Джойс движется к тому моменту, который он позже сочтет сосредоточением физического и психического развития мужчины — когда мальчик превращается в подростка. Несколько месяцев он оставался еще мальчишкой, но словно втайне сопротивлялся этому. Поведение его было безупречным, в декабре 1895 года он удостоился приглашения во влиятельное братство Благословенной Девы Марии и в следующем году был избран его префектом или главой. Между этими двумя событиями Джеймс, как он признался много позже Станислаусу, начал сексуальную жизнь. Ему шел четырнадцатый год. «Портрет…» описывает его падение как драматически внезапное, но это вряд ли было так. Все тот же Станислаус упоминает о напряженном флирте с юной служанкой. Джеймс то и дело затевал с ней что-то вроде игры в догонялки и звучные пятнашки по нетипичным для этой игры местам, пока развлечение не было замечено и осуждено отцами-иезуитами. Затем последовал эпизод посерьезнее.
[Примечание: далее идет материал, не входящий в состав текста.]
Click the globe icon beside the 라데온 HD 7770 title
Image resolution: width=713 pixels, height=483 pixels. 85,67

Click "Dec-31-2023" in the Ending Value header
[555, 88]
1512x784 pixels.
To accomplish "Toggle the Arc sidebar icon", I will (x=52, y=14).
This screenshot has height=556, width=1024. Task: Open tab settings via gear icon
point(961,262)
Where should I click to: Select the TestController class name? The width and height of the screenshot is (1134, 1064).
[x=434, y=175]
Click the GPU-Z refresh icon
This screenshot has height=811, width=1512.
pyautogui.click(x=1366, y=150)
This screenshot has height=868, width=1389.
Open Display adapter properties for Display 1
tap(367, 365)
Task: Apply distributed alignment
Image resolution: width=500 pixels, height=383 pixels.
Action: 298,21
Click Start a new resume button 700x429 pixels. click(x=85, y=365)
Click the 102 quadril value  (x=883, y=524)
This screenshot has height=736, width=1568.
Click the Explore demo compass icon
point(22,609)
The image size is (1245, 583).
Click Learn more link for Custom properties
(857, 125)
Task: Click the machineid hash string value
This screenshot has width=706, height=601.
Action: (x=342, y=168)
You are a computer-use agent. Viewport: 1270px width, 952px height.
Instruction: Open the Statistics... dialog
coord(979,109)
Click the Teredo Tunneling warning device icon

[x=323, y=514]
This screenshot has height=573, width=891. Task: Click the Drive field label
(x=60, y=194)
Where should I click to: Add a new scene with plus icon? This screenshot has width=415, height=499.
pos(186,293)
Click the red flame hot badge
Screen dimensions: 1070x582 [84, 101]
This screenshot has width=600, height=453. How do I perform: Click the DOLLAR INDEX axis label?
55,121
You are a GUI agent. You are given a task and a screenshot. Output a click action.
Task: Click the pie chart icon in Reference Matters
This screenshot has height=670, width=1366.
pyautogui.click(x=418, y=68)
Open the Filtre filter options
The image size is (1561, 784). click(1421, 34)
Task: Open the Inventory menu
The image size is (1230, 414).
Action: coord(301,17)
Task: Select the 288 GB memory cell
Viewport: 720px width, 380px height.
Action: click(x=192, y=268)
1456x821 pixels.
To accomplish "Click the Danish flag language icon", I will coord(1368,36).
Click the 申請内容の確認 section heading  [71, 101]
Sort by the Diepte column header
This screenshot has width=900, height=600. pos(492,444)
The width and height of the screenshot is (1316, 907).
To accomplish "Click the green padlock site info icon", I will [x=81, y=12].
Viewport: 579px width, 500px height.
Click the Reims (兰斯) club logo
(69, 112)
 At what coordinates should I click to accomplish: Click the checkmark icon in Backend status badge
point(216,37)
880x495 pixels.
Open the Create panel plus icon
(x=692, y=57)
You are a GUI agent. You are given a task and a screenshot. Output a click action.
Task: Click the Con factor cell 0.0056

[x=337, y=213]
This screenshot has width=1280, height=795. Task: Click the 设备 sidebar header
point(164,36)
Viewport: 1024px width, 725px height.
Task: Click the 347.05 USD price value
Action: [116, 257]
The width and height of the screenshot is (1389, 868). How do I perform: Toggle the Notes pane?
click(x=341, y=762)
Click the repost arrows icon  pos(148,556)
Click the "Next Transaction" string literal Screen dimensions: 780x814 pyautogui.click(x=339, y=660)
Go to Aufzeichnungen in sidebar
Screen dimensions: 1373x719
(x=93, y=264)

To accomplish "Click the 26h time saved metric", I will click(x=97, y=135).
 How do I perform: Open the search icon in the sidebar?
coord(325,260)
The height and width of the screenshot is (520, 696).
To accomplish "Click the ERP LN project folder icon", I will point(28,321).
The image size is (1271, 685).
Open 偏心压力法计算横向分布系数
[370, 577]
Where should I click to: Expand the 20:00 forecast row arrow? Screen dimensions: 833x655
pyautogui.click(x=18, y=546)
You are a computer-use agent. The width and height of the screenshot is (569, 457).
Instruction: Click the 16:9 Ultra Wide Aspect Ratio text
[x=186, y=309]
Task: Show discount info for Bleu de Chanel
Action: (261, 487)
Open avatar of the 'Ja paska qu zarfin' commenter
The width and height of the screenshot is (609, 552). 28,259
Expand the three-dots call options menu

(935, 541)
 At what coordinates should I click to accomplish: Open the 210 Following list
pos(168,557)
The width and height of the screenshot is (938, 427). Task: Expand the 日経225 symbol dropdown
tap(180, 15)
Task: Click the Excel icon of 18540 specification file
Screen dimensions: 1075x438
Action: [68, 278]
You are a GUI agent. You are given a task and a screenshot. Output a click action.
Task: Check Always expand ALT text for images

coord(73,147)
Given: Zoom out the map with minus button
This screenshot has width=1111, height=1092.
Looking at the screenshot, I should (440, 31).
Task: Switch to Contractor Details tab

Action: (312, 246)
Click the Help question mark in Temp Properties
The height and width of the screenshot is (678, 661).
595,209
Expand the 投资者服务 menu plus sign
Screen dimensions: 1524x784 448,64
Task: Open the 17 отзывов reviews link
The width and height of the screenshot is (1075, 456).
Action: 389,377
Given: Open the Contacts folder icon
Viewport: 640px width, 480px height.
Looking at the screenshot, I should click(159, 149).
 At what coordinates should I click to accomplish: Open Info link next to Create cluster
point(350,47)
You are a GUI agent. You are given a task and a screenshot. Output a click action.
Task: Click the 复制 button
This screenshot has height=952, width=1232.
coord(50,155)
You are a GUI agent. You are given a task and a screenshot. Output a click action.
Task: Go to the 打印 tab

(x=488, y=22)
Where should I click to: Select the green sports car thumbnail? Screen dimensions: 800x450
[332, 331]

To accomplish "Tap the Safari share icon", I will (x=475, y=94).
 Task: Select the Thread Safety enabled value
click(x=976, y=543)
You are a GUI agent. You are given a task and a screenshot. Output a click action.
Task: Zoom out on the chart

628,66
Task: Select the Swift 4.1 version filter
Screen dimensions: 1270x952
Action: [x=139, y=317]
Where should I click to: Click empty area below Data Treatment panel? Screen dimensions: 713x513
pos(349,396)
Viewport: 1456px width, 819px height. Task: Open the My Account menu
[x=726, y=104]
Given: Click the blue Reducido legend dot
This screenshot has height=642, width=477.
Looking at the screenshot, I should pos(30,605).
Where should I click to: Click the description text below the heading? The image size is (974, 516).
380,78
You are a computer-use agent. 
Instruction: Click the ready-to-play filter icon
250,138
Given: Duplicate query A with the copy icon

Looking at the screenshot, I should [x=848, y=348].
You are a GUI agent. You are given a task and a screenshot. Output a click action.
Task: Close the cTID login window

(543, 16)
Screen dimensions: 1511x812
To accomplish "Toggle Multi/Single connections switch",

Возвращаясь из театра, Джойс шел вдоль набережной канала и повстречал проститутку. Отчаянный, любопытный, жадный до любого способа показать себя, он и тут пошел на эксперимент. Результат укрепил его представление о сексуальном акте как о вещи постыдной — представление, впоследствии подавленное, но никогда не отброшенное. Вернувшись домой, Джойс нашел там отца и Бергана, весело обсуждавших пьесу, на которой они тоже побывали. Он постарался скрыть свои ощущения, чтобы не попасться на язык двум беспощадным острякам.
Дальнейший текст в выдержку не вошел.